Dolan slumped to the floor, hanging his cuffed hands over his upright knees. "I'll wait for you to come back."
"Good."
"I won't set fire to your house."
"Even better." Mentor smiled and turned for the stairs.
"Mentor?"
"Yes?" He paused on the bottom step, his hand on the rail.
"I don't know how you do this. I don't know how you keep going year after year when there are so many of us who need you."
Mentor went up the stairs. At the landing before the door he said, "If I didn't do it, I'd be like you are now. I'd turn myself to ash." He heard the old vampire's low growl of a laugh as he shut the door behind him and locked it with dead bolts. He didn't think what he'd admitted to was a laughing matter. But laughter was better than tears, so he forgave his houseguest, moved to the front door, and left him behind in the darkness of solitude.
Chapter 7
Dr. Alan Star had been working on Charles Upton's case for nearly a year. Upton's porphyria was unrelenting, taking the old man in one of the most horrible ways anyone could meet his end. The disease being quite rare, this was only the second case Alan had attended in his career as a specialist in blood diseases. The first one had been a woman in Birmingham, Alabama, where Alan had finished his residency. Maggie. She had been elderly like Upton, and finally untreatable, dying in the hospital while Alan sat by her side, watching and agonizing. Maggie of the bright eyes, dimming into stillness. Yet there had been no reproach there for him that he hadn't done all that he could.

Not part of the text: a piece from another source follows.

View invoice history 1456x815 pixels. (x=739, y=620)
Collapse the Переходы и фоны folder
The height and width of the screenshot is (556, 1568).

Alan hated to lose a patient. All doctors were wretched when it happened, but Alan truly counted a loss as a personal failure. With all the modern drugs and technology at his disposal, he couldn't believe something hadn't been found yet to counteract the finality of many blood diseases. Yes, people died; it was to be expected. Some came to him as a last resort, already too far gone to save. But that didn't matter. As a blood specialist, when Alan couldn't change the course of a disease or at least alleviate the worst symptoms, he felt devastated. He knew he wasn't responsible—he always did everything he could to prevent a death. Yet the few losses he'd suffered haunted him. They were never far from his mind.